--- Start of Provided text ---
In another embodiment of the system 810, including FIGS. 1, 5, 8 and 9, the temperature controller 812/610 (see FIG. 8) includes a set temperature storage 814 storing a set temperature which is accessed by a controller 816 which controls the heat controller 818/118 relative to the set temperature. A temperature management unit includes a processor 822 and the temperature storage 824 (see FIG. 5) that stores the varying temperature settings. The temperature storage 824 of FIG. 8 is accessed by the processor 822 and the processor 822 loads a temperature setting from the temperature storage into the set temperature storage 814 of the temperature controller 812 where the controller 812 controls the water temperature according to the set temperature in the set temperature storage 814 responsive to the sensor 826/114.

As depicted by the process 910 in FIG. 9, during operation, the processor 822 (see FIG. 8), obtains the current time 912 and then accesses 914 the temperature storage for the time period of the current time. The set temperature for that time period from the temperature storage is obtained and loaded 916 into the set temperature storage 814 of the temperature controller 816. The temperature controller then controls the heating controller based on the temperature loaded into the set temperature storage. The system then waits 918 for a period of time before continuing.
--- End of Provided text ---
--- Start of Entries ---
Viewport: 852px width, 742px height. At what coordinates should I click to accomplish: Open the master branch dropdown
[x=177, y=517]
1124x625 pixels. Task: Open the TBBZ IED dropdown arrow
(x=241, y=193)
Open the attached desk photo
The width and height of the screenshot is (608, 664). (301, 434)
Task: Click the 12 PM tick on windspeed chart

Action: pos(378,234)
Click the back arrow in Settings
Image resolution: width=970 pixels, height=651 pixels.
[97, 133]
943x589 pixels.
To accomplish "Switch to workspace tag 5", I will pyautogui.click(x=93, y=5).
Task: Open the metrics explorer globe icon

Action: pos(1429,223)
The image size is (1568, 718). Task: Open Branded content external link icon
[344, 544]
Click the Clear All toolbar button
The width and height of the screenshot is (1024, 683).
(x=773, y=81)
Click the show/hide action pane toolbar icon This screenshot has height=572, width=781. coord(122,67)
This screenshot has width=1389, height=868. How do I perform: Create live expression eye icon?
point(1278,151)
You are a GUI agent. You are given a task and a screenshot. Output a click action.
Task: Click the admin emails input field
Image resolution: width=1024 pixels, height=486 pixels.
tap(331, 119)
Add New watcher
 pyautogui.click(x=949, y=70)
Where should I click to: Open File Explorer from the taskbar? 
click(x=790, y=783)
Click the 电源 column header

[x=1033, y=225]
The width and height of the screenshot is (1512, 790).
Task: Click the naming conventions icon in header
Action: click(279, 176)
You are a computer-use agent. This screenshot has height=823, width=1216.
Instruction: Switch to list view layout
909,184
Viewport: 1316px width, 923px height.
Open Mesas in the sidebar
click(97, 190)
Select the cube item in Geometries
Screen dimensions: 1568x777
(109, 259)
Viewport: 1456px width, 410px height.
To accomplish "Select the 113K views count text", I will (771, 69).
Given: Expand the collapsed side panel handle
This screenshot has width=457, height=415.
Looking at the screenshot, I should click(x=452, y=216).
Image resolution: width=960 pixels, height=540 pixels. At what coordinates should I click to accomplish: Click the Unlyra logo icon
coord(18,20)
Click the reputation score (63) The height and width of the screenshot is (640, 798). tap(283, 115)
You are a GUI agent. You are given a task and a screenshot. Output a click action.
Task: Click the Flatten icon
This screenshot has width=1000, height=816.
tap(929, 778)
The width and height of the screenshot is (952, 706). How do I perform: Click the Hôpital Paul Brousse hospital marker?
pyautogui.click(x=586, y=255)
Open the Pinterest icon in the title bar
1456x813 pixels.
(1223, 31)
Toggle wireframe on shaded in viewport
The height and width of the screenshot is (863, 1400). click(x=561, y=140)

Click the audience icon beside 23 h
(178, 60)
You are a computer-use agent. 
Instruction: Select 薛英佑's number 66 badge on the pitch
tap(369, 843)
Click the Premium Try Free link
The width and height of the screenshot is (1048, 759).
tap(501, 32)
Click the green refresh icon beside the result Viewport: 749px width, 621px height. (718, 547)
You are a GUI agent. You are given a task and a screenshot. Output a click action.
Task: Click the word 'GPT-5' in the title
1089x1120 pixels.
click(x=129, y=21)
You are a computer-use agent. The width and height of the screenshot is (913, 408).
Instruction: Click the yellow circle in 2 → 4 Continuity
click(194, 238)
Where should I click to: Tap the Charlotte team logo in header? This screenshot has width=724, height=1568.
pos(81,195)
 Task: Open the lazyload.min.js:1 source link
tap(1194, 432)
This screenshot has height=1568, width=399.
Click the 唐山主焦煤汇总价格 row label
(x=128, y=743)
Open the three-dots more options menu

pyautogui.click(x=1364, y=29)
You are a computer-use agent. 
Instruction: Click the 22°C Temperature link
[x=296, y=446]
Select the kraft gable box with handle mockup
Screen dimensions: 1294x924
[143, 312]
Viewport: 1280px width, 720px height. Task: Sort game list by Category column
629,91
--- End of Entries ---
_Requests_
[1] In the temperature-control passage, list every step of process 910 that carries a reference numeral, giving the numeral with each step.
[2] Transcribe the temperature-control passage word for word, everything from "As depicted by" down to "time before continuing.".

_The solutions_
[1]
- 912: obtain the current time
- 914: access the temperature storage for the time period of the current time
- 916: load the set temperature for that time period into the set temperature storage 814 of the temperature controller
- 918: wait for a period of time before continuing

[2]
As depicted by the process 910 in FIG. 9, during operation, the processor 822 (see FIG. 8), obtains the current time 912 and then accesses 914 the temperature storage for the time period of the current time. The set temperature for that time period from the temperature storage is obtained and loaded 916 into the set temperature storage 814 of the temperature controller 816. The temperature controller then controls the heating controller based on the temperature loaded into the set temperature storage. The system then waits 918 for a period of time before continuing.